The Werners shake their heads about this — they espouse hunting rules and ethics, which allow hunters to kill approved species in approved areas. Law-abiding hunters are keenly aware of the damage done to their sport by those who don’t follow the rules and draw attention to what non-hunters consider to be brutal or unfair treatment of animals.

“Listen, we love the animals. And we go to places to see bighorn sheep where we just take cameras. It’s about preserving the beauty,” Ryan says. 

“Taxidermy is not for everybody ... but with taxidermy, you can come touch it and feel how thick the horns are and rub the fur and see how it’s soft this way and coarse the other way. ... You can’t just walk up to an elk and do that.”

The Nevada Department of Wildlife hunter education course, which is required prior to acquiring a license, instructs hunters to follow the “fair chase” rules, which prohibit using vehicles, electronic animal calls and shooting within a fenced enclosure. The hunting guidebook also advises hunters to “strive for a quick, clean kill, ensure that meat and usable parts are not wasted (and) treat both game and nongame animals ethically.”

Ryan and Vikki say they’re active in conservation efforts with the Nevada Department of Wildlife. Last month, they rounded up 25 volunteers to install water guzzlers for an antelope herd; they’ve held fundraisers that benefit habitat management. They're also active at meetings of the county's wildlife advisory board, frequently offering input about wildlife issues.

"Everybody knows the Werners," Veire says. "They're always up to jump in and help out (with conservation efforts)."

“We’re not just excited about the size of the hunt or the business, we’re just as excited to see kids get their first deer, even if it’s a doe with no horns. We’re just as excited about that as getting the guy with the state record (biggest mount),” Ryan says.

The Werners do offer taxidermy for African animals, provided they were legal hunts.

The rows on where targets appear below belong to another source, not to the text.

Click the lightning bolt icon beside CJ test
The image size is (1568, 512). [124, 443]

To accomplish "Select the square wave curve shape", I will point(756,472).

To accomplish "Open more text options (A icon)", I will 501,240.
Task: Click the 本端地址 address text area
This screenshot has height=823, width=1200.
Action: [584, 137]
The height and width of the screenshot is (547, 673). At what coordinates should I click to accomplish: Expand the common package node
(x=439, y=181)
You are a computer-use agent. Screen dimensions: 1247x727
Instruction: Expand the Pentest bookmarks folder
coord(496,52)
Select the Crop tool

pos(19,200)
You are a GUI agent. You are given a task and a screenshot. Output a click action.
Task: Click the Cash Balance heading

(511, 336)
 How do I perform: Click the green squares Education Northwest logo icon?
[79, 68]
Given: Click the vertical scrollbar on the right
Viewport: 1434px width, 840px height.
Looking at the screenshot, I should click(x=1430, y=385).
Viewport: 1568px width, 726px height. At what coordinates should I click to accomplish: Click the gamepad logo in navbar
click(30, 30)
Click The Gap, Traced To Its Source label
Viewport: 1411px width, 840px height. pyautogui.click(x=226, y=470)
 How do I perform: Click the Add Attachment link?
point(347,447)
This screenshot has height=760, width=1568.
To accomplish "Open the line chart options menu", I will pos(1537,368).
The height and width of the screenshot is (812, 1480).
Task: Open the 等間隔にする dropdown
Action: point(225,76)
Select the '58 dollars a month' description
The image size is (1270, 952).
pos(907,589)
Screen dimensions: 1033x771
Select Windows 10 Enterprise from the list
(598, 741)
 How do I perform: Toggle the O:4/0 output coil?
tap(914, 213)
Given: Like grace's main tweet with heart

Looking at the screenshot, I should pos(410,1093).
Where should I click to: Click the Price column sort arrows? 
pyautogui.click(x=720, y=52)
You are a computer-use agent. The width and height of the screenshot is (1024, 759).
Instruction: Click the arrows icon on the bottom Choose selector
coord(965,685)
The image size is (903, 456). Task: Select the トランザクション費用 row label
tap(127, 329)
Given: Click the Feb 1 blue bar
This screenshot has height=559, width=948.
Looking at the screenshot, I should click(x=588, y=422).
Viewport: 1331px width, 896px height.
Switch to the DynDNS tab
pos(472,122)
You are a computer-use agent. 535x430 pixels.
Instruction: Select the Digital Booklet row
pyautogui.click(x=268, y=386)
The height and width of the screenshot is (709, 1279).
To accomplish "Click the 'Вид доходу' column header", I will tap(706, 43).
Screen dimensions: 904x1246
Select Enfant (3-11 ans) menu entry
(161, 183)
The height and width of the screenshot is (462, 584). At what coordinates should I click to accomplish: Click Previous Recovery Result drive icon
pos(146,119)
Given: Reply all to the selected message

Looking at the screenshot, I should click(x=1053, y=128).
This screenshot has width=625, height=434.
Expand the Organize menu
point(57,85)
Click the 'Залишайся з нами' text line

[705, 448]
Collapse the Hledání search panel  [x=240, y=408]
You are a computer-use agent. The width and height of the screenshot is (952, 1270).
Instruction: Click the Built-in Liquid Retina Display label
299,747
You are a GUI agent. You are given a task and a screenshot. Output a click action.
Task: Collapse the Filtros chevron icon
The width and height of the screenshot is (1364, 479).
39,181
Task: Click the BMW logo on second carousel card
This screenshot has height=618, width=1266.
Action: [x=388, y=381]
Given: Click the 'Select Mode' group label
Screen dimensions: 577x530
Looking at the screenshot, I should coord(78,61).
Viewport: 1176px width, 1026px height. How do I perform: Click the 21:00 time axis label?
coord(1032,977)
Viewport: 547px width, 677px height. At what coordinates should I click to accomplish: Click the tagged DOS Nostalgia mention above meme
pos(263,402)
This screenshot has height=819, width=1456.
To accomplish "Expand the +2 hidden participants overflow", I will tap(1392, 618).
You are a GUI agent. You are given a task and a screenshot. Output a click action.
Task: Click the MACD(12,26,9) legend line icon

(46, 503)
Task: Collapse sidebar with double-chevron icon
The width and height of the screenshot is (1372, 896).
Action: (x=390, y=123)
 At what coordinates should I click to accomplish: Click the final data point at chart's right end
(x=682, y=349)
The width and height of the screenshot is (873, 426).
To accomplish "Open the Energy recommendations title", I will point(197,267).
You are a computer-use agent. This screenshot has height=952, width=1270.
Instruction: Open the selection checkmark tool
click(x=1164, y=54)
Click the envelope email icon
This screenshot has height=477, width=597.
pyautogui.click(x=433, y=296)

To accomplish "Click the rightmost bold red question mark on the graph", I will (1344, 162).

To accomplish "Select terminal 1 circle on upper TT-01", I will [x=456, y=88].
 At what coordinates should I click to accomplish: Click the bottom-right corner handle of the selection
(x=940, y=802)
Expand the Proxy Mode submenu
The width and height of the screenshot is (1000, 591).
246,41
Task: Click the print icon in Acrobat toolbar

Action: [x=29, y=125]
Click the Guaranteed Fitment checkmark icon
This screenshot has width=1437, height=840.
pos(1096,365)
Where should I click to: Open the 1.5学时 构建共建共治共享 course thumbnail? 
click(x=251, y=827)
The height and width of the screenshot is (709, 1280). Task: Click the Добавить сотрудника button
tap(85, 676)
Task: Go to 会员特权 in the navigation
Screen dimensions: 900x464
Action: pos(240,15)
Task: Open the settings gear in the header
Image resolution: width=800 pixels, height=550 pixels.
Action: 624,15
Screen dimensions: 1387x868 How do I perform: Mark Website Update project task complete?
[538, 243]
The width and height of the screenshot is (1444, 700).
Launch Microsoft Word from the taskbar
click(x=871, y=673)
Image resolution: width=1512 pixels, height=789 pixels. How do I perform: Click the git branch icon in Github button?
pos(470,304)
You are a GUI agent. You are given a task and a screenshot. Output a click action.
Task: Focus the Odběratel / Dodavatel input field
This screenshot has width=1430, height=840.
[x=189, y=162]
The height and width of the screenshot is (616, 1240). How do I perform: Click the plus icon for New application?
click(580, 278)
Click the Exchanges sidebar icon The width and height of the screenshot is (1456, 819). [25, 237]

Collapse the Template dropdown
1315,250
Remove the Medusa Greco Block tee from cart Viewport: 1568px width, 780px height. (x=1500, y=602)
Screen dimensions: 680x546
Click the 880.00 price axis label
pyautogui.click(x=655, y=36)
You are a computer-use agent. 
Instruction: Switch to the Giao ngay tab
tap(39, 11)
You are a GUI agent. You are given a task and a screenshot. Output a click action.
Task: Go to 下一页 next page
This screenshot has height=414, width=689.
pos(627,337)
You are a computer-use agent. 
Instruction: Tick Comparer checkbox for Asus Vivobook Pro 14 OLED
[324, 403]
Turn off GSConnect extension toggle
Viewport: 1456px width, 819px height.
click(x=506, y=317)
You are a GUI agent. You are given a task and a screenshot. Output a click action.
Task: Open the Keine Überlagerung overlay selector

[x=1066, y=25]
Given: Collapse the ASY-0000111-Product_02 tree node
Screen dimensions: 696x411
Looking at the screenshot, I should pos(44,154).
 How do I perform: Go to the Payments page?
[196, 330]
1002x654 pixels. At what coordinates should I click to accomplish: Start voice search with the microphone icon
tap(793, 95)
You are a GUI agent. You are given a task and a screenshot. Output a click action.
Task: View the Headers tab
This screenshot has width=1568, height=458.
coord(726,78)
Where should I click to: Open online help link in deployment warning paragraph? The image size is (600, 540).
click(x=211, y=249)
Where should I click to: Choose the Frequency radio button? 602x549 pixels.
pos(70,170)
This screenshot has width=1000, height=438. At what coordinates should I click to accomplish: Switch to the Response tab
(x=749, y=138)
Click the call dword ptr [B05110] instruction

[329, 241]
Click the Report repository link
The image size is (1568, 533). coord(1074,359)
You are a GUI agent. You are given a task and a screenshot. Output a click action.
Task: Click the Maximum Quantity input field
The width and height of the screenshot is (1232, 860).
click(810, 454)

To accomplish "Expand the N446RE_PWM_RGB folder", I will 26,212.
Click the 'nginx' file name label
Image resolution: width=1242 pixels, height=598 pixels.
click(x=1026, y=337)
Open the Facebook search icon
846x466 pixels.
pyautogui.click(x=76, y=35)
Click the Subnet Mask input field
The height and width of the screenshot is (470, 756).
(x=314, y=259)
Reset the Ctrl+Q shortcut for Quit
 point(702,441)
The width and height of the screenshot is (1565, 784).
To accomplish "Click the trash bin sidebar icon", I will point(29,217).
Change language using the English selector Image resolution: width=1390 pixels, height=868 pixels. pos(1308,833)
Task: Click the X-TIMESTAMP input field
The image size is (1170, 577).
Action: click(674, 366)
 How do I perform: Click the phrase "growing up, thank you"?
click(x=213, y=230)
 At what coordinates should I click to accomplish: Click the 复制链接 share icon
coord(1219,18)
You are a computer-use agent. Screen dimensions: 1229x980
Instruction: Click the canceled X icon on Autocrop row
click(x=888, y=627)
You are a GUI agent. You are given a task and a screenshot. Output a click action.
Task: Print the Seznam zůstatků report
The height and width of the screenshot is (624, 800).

Their website’s price list includes a full-size lion for $5,875 and a giraffe for $28,725. But their bread and butter — Nevada’s antelope, deer and elk cape mounts — run closer to the $600-$1,200 range, more for full-body, life-size trophies.

 

A Flash of Life (almost)Ryan shows me a bird mount — a little bird, smaller than my hand — and ushers James, his 17-year old, youngest son, over to talk to me. “I found it outside, it was already dead,” James explains. “And I was just bored.” So he took it into the shop and carefully sliced it open, removed the innards and bones, preserved it and, he says, gave it some dignity by displaying it here, looking upright and clean in the shop. In his three years of hunting and doing taxidermy, he’s completed all kinds of mounts that have taken on a lifelike appearance. But it all started with a coyote.

We walk over to the coyote mount, which seems small, and even to the inexpert eye, a little ragged compared to the finely stitched mounts around the shop. It seems somehow less lifelike than the others — but I can’t be sure why, since none of them are alive.  

“It was his first (kill),” Ryan says. “And he said he wanted to (mount) it, so we let him ... It was pretty good for his first one, but it’s actually pretty bad.” Ryan and James laugh as we look at it. Although I don’t see any staples or thread, it’s missing that weird moment where you double-take for a second and allow your mind to imagine a live coyote. And that’s one way to tell well-crafted taxidermy from that which is less so: the fleeting sense that it was once alive.

To the Werners, that’s a valuable experience. In fact, in addition to growing the business, one of their long-term goals is to provide more education about wildlife, hunting and taxidermy to Southern Nevadans.

“Vikki would love to do a whole education (display) at the County and let people interact with hunters and let them know we’re not bad people,” Ryan says. “We’re animal-lovers. We don’t want anything to be extinct.”